Trump Seems To Be Defying This Law of Human Existence

From today’s Daily Stoic:

There is an immutable, inescapable law of human existence that comes to us from the Stoics through Heraclitus (one of Marcus Aurelius’ favorites): Character is fate.

After death and taxes, this is a timeless adage that the Stoics believed will determine our destiny whether we like it or not. And just a quick glimpse around the world and across history confirms it: Liars and cheats eventually destroy themselves. The corrupt overreach. The ignorant make fatal, self-inflicted mistakes. The egotistical ignore the data that challenges them and the warnings that could save them. The selfish end up isolated and alone, even if they’re surrounded by fame and fortune. The “robbers, perverts, killers and tyrants” Marcus Aurelius wrote about always end up in a hell of their own making. It’s a law as true as gravity.

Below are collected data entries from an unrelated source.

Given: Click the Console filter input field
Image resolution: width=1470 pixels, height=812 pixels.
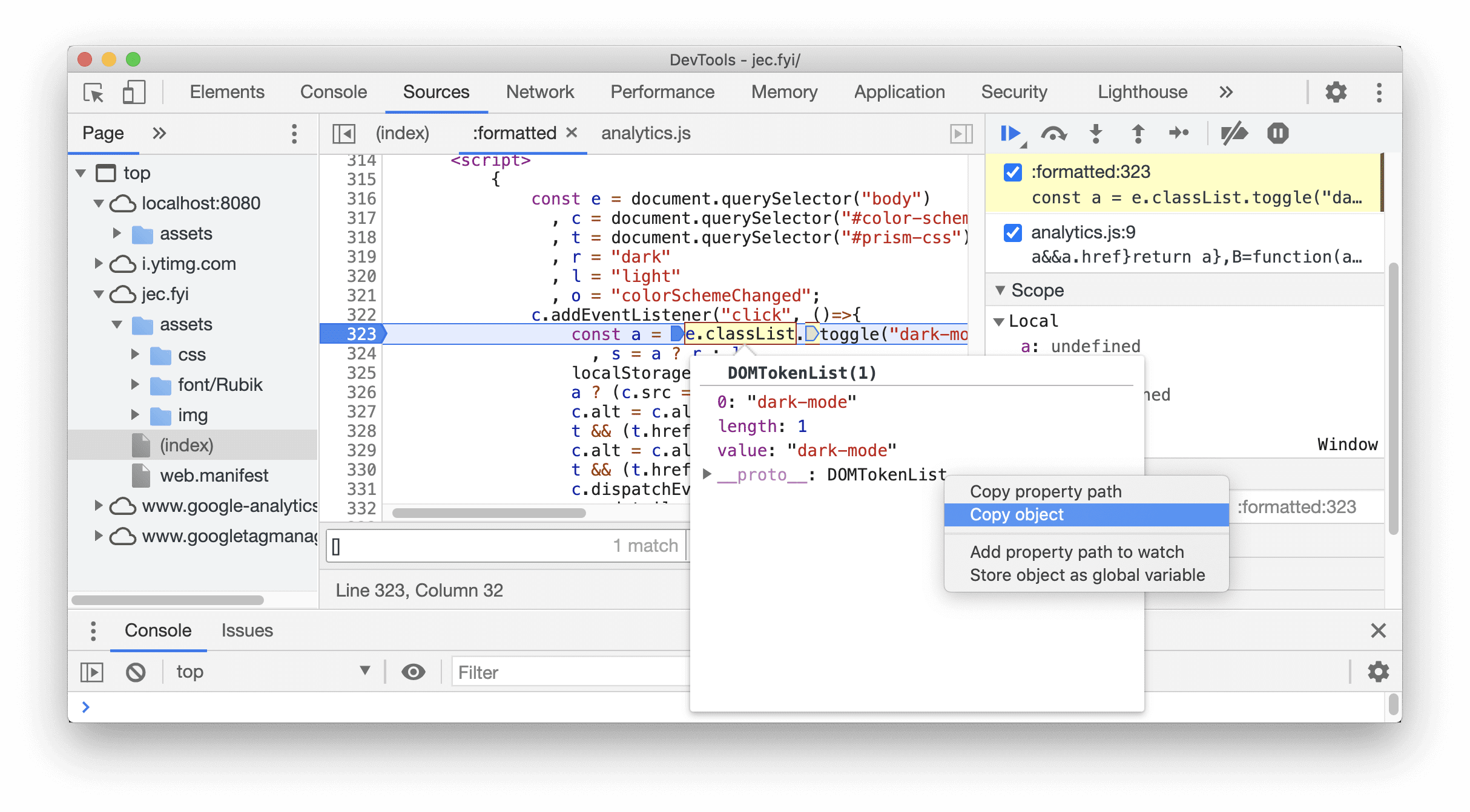Looking at the screenshot, I should tap(565, 672).
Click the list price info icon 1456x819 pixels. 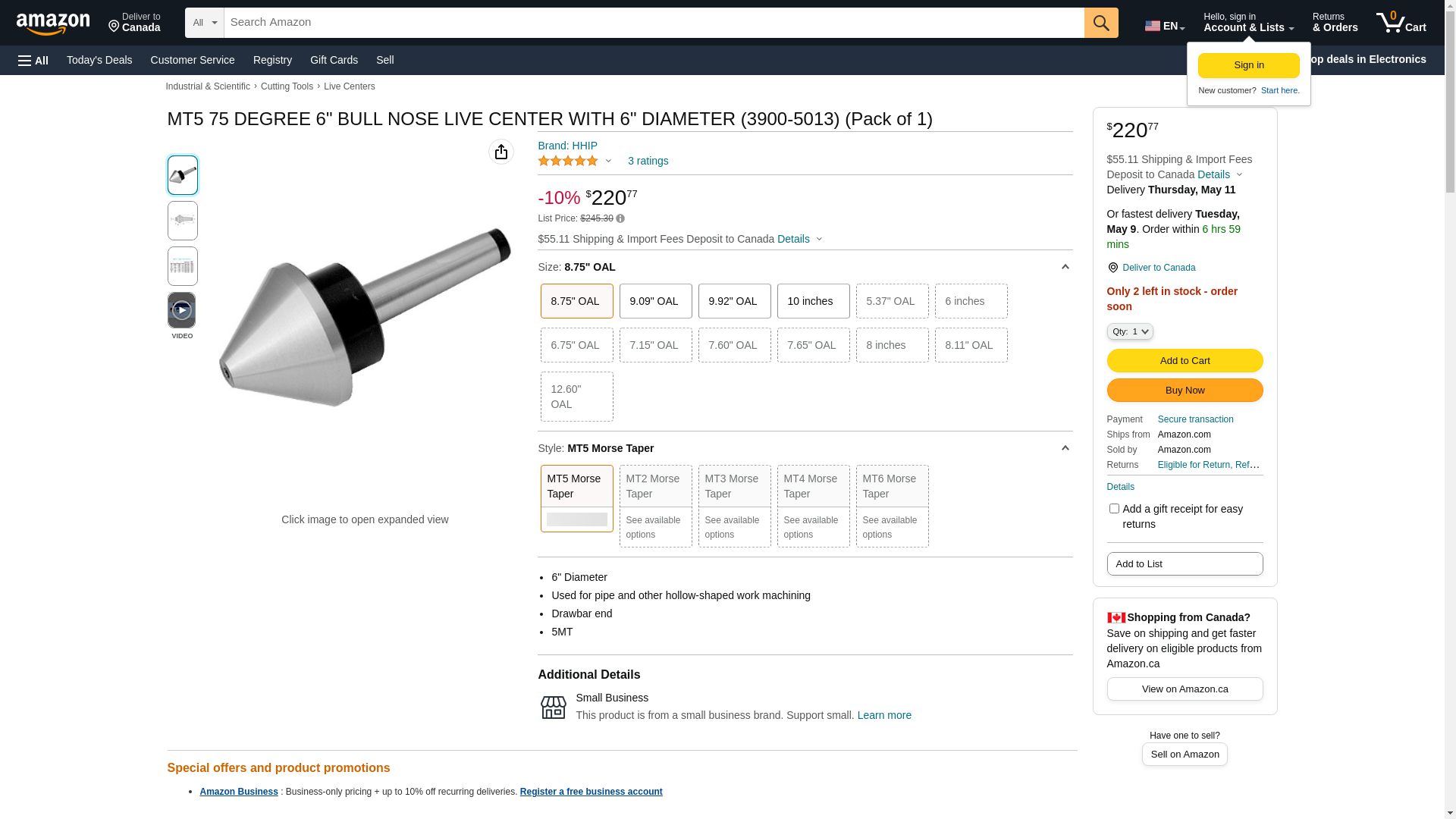[620, 218]

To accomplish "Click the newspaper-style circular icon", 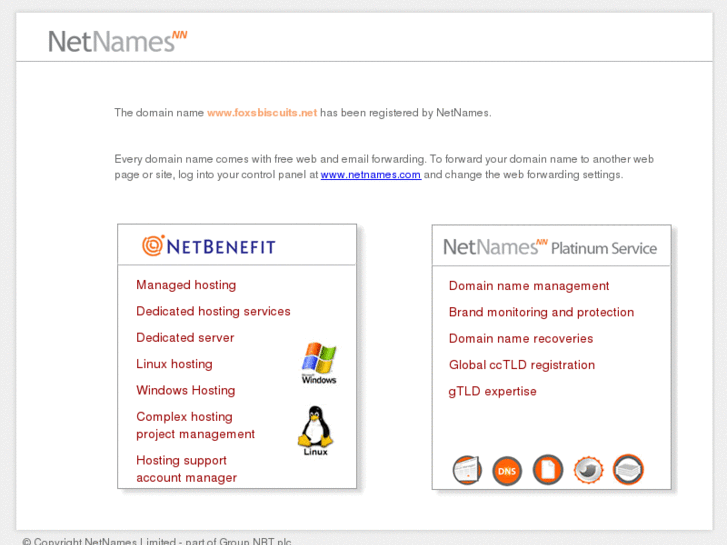I will (x=467, y=470).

Bad character might drive someone into a position of leadership—because of their ambition, their ruthlessness, their shamelessness—but eventually, inevitably, this supposed “strength” becomes an Achilles’ heel when it comes time to actually do the job.

We’ve all seen this law at work in our lives.  Business titans who lie and cheat come crashing down.  How did this all work out for Harvey Weinstein and Bill Cosby?

But the world has never known a more thoroughgoing con man than Donald Trump.  Virtually every day, he says or does something that a) gets the attention of everyone in America who isn’t living in a cave, and b) reveals–just one more time–that he is completely devoid of honor and decency.

But he seems impervious to injury.  He successfully had the U.S. Senate acquit him of the impeachment charges–without even listening to the evidence against him.

How long can this persist?  I would have said that keeping all this rank dishonesty afloat was akin to balancing a bowling ball on a toothpick, but every day we wake up, and read the newest tale of horror.